Nesta terceira década do século 21, o capitalismo apresenta rachaduras perigosas. O Brasil, por exemplo, sofreu três crises em uma única década. A de 2008-2009 (crise financeira mundial); a grave recessão de 2015-2016; e a paralisia de 2020, causada pela pandemia do coronavírus. Assim, em 11 anos o país teve uma crise no começo, uma no meio e outra no fim; uma crise a cada quatro anos. Essas crises estimularam as críticas ao capitalismo. Mas o Brasil é um país capitalista?

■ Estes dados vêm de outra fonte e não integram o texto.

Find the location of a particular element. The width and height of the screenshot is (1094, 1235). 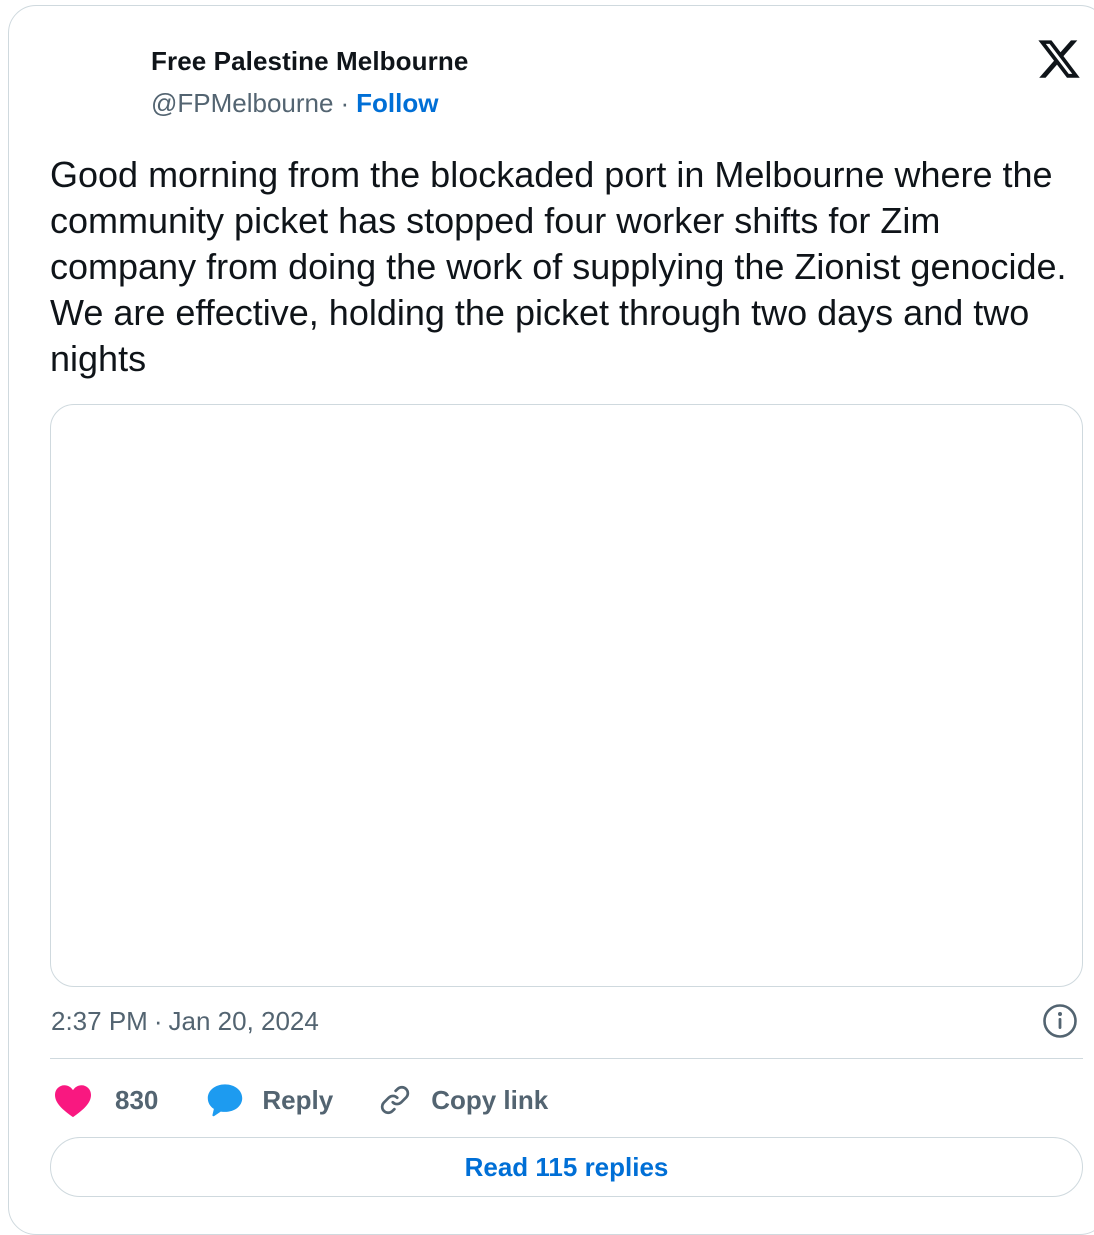

x-logo-icon is located at coordinates (1059, 59).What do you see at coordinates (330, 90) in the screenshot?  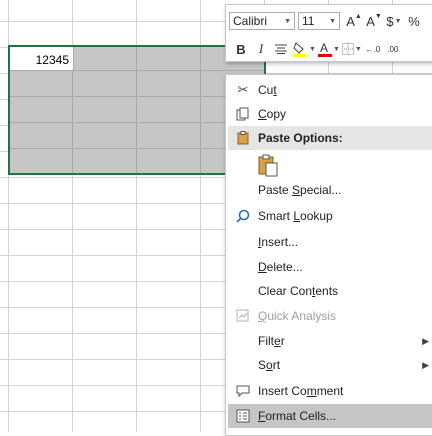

Considerando o brutal tamanho do setor estatal e intervenção do governo em todos os aspectos da vida, isto aqui é um semicapitalismo, ou seja, meio capitalista e meio socialista. A eleição do radical socialista para a prefeitura de Nova York reviveu os alertas feitos por Peter Thiel sobre distorções do sistema.

Como dito, o capitalismo apresenta fissuras, e os capitalistas deveriam estudar o sistema e ajudar a mitigar suas deficiências. Essa situação não é nova e não é a primeira vez que o mundo se vê frente à necessidade de melhorar a situação da parcela da população que está à margem do progresso econômico.

O aumento da popularidade do socialismo entre os jovens americanos deve-se ao descompasso existente entre a realidade e a expectativa de que todos se dariam bem e teriam elevado padrão de vida

Vale lembrar que, após a publicação de O Capital, de Karl Marx, em 1867, começaram movimentos a favor da melhoria das condições de trabalho de mulheres e crianças, como redução da jornada diária e melhores condições sanitárias no ambiente de trabalho. Em 1883, ano em que Karl Marx morreu, o chanceler da Alemanha Otto von Bismarck criou o primeiro sistema de aposentadoria, iniciando um elenco de reformas nas regras do trabalho, da saúde e da previdência social.

Porém, as medidas destinadas a melhorar a condição social dos mais pobres levaram ao crescimento exagerado do Estado: a carga tributária explodiu, os políticos e os burocratas estatais se encheram de privilégios, e os mais necessitados não foram beneficiados na proporção das mudanças. Aqui no Brasil, um estudo do Instituto de Pesquisa Econômica Aplicada (Ipea), órgão do governo federal, mostrou que o setor estatal ajuda a concentrar a renda, por ter atribuído a seus membros benefícios e privilégios acima da capacidade econômica do país.

De qualquer forma, os governos, os políticos, os empresários e os intelectuais têm a missão de conhecer a realidade, entender os problemas e suas causas, identificar soluções e trabalhar para corrigir deficiências a fim de que os frutos do progresso beneficiem a todos.